So my problem may be naïve, but I've been searching for a long while and I still can’t find the answer. I have two large data sets:
One is a census file with more than 700,000 records.
Lastname Census 1stname Census census_year C2last C2first 1880 C3last C3first 1850 C4last C4first 1850
The other one is a sample of civil registers composed of 80,000 observations.
Lastname Reg 1stname reg birth_year P2Last P2first 1818 P3last P3first 1879 P4last P4first 1903
I need to carry out the Cartesian product of both data sets, which is obviously a huge file (700,000 x 80,000), where for each row of the census we should be adding the 80,000 civil registers with an extra variable.
The values for this extra variable fulfill a condition. The condition is that the census year (a variable of the census) is larger than the variable 'year of birth' of the civil registers (or, in other words, the census year is younger than the birth on the register).
As I said, the goal is to make the Cartesian product, but adding an extra variable (flag) that gives a '1' when the condition is fulfilled (census year > birth year) or '0', when it's not:
LastNCens 1stNCens cens_year LastNamReg 1stNamReg birth Flag
C2last C2first 1880 P2Last P2first 1818 1
P3last P3first 1879 1
P4last P4first 1903 0
C3last C3first 1850 P2Last P2first 1818 1
P3last P3first 1879 0
P4last P4first 1903 0
C4last C4first 1860 P2Last P2first 1818 1
P3last P3first 1879 0
P4last P4first 1903 0
All this, keeping in mind that the product is too big.
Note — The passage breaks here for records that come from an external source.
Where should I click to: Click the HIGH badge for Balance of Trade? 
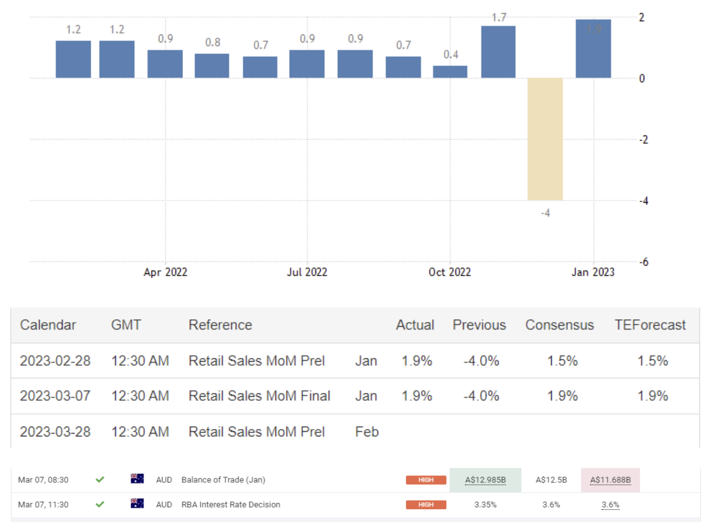click(426, 480)
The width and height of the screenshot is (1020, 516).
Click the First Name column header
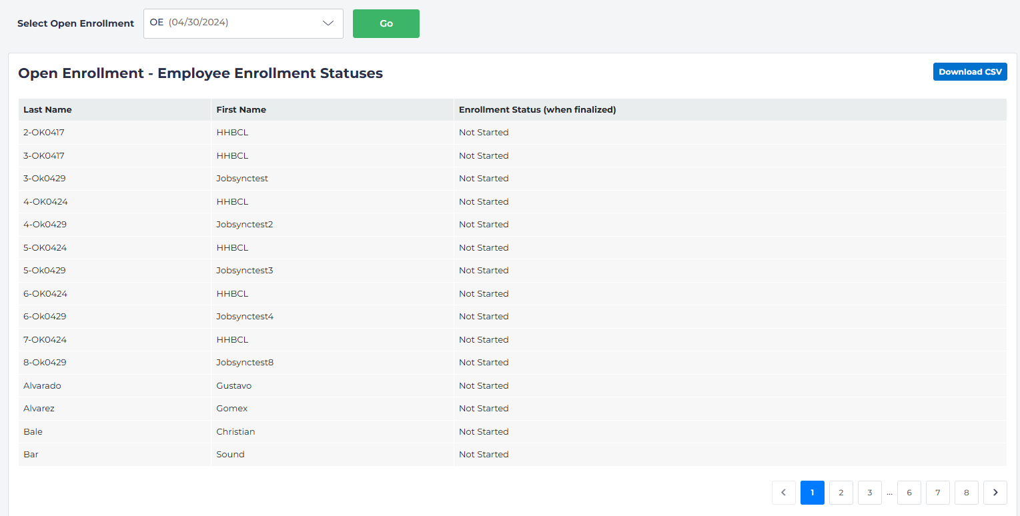[241, 109]
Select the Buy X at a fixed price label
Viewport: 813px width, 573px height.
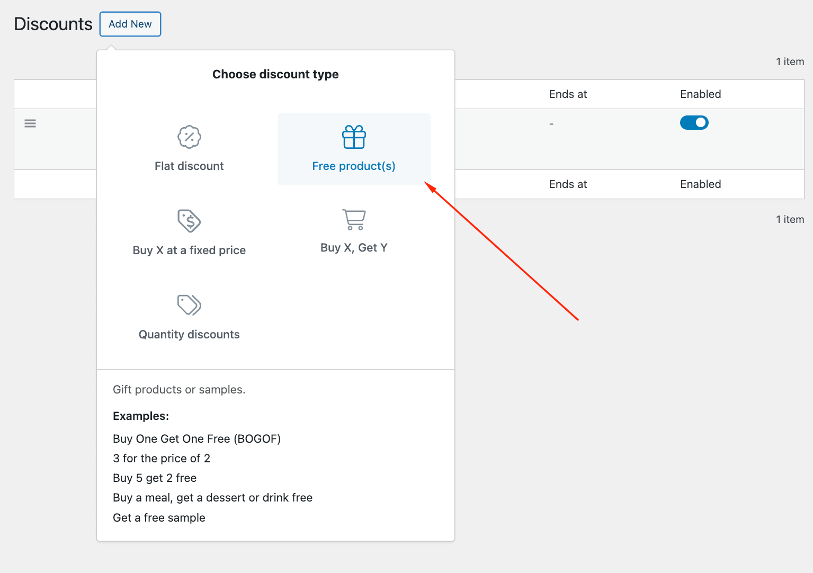189,250
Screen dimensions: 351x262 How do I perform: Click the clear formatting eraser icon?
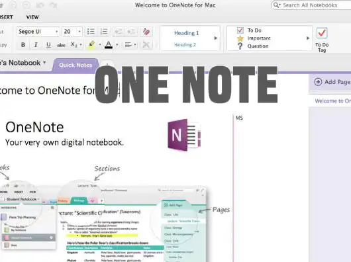click(146, 32)
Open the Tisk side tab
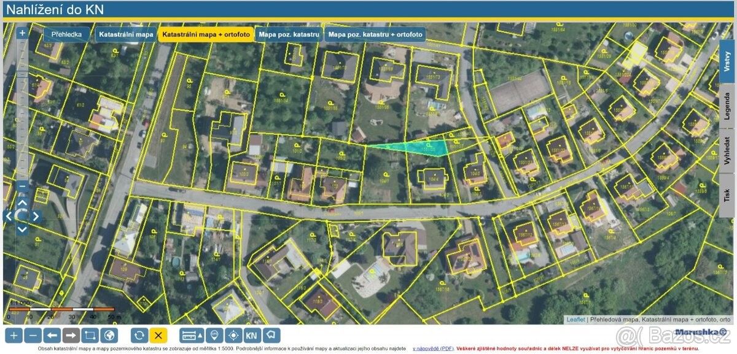Image resolution: width=737 pixels, height=354 pixels. pyautogui.click(x=727, y=196)
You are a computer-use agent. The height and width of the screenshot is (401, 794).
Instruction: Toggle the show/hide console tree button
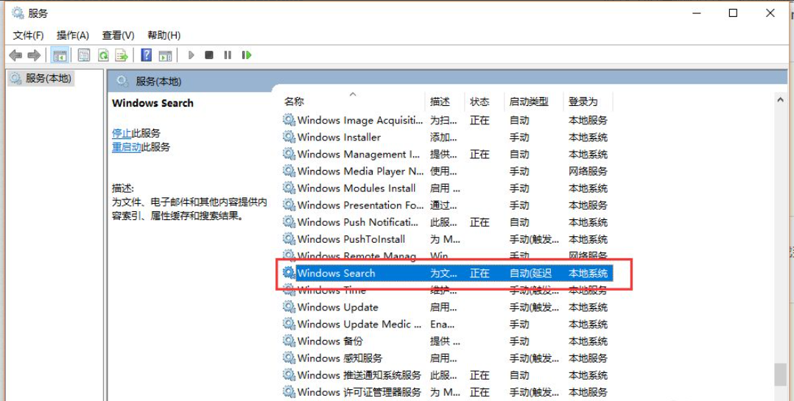coord(59,55)
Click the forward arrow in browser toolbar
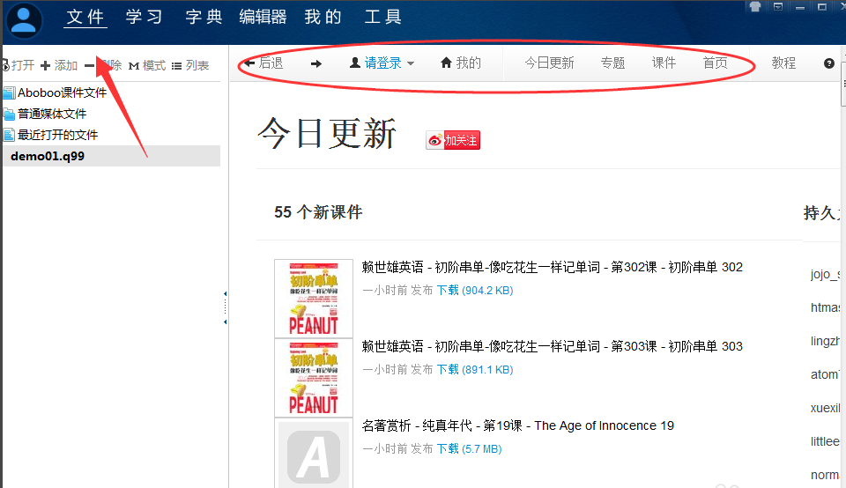846x488 pixels. 315,63
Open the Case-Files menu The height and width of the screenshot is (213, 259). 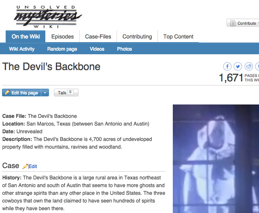point(98,36)
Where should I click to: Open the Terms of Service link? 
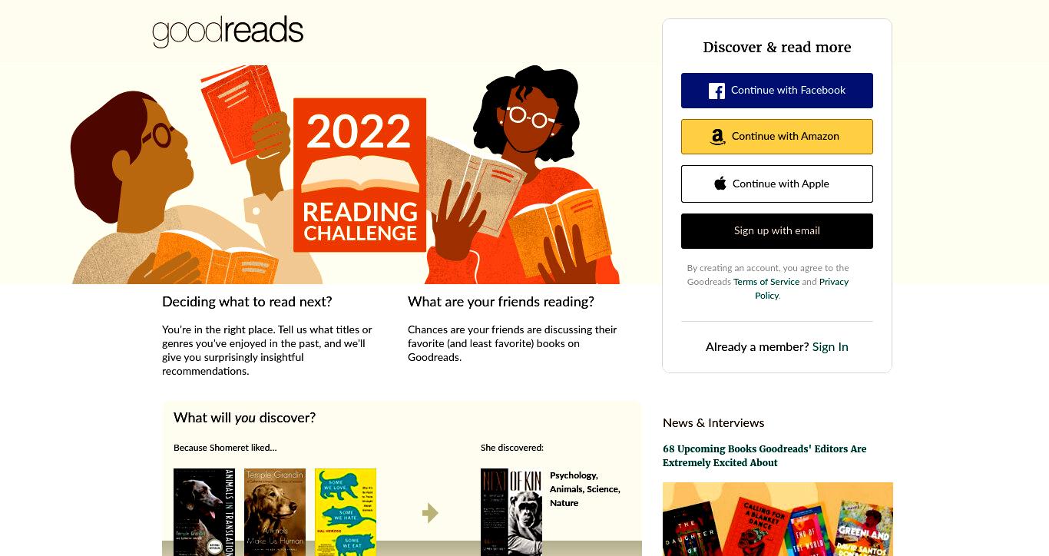[x=766, y=282]
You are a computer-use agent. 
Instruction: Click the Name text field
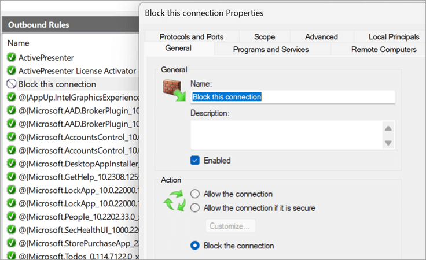pyautogui.click(x=292, y=97)
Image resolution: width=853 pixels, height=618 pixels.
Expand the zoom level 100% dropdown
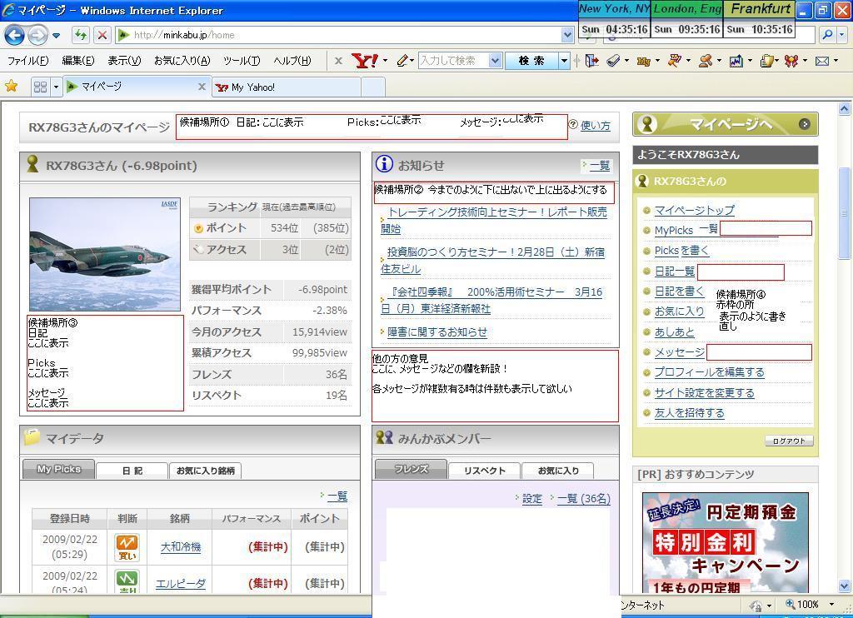coord(831,605)
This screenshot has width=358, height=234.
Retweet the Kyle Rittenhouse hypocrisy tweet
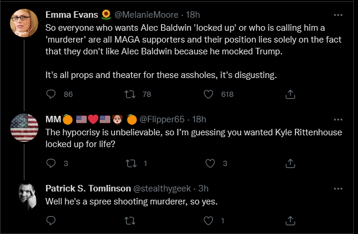coord(132,163)
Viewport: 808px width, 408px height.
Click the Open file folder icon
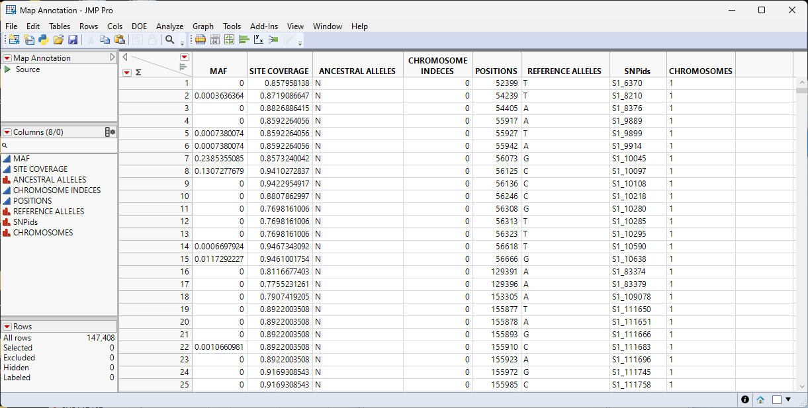tap(58, 40)
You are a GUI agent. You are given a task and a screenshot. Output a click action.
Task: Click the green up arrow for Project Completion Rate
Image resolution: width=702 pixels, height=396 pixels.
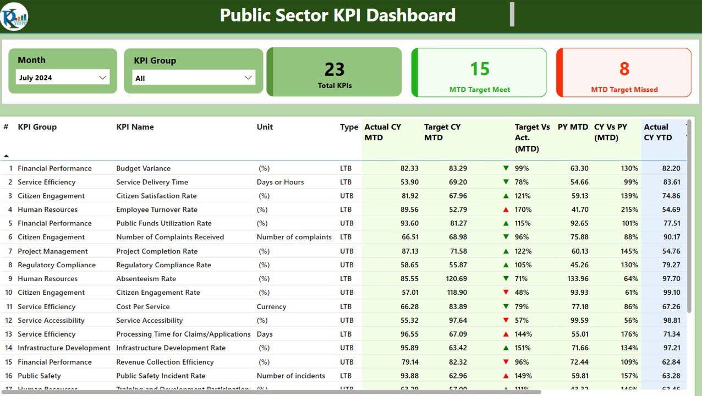506,251
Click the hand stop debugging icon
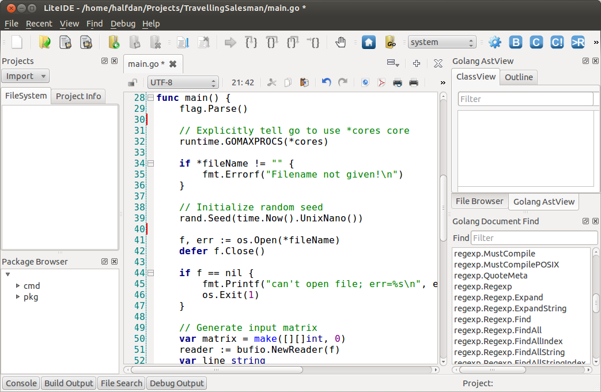The image size is (601, 392). [341, 42]
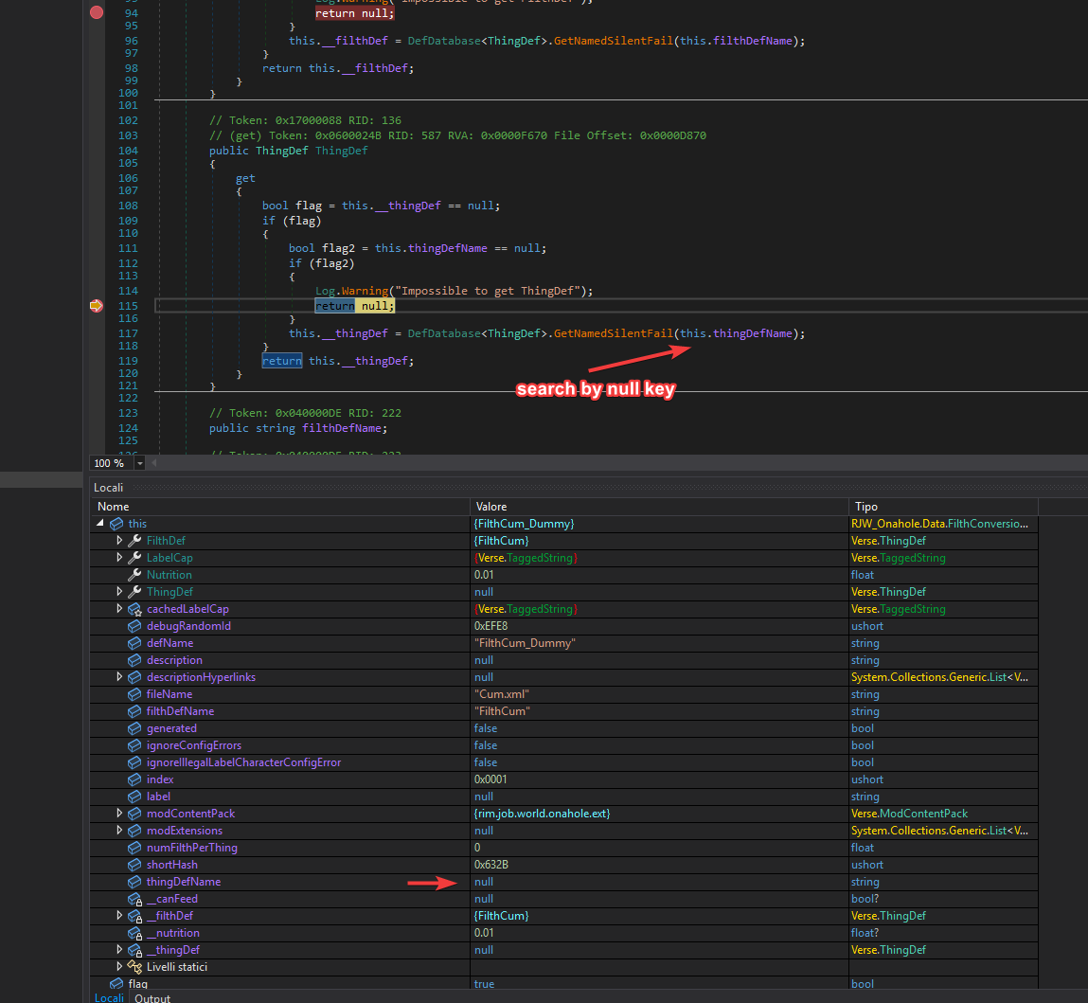Switch to the Output tab
This screenshot has width=1088, height=1003.
(152, 997)
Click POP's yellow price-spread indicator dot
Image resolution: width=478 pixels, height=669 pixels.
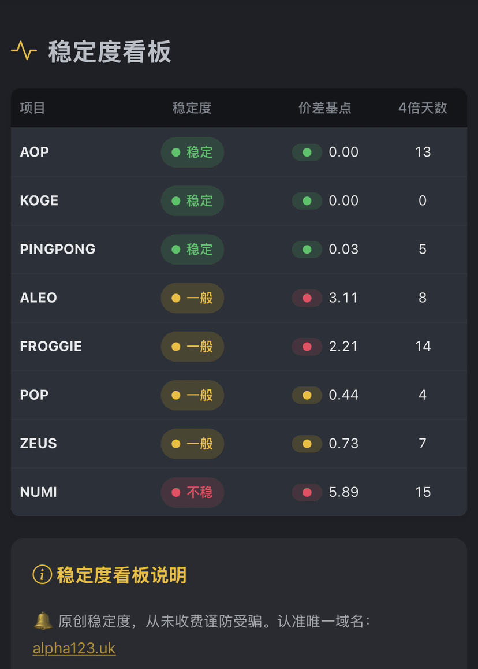pyautogui.click(x=307, y=395)
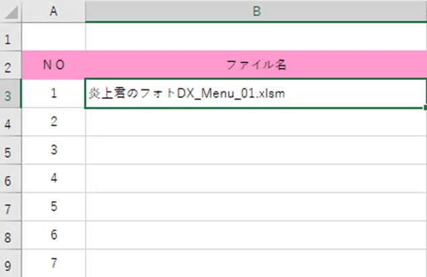Click empty cell B6 in file name column

[256, 178]
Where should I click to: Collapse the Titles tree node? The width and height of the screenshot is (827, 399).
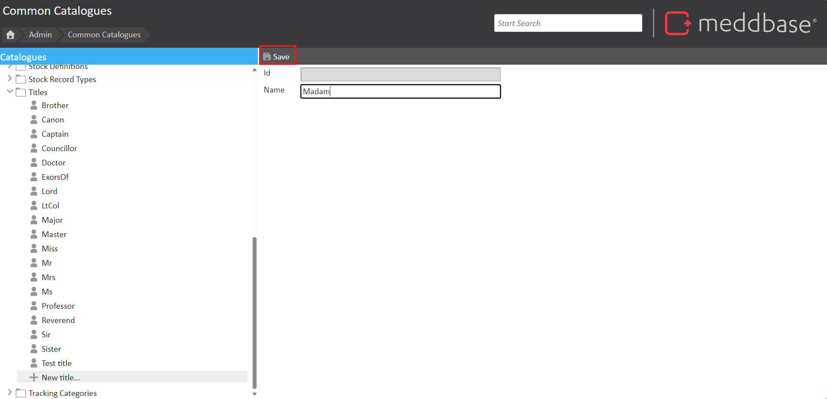[10, 92]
I have tried many things (compare, diff, intersect) and I've read also other things that I couldn't apply (df.where
, pd.merge
), but they don't do what I need and I can't use them here. My simple approach would have been:
cp <- merge(census, register,by=NULL);
final.dataframe <- cp [which (cp$census_year > cp$birth_year_hsn ),]
But R runs out of memory.
It goes without saying that the resulting data frame (the Cartesian product) would also be valid with only those records that are flagged as '1' (getting rid of those with Flag='0'
).
I hope this is well explained and also useful for other people… Thanks a million for any tip. It's very welcome.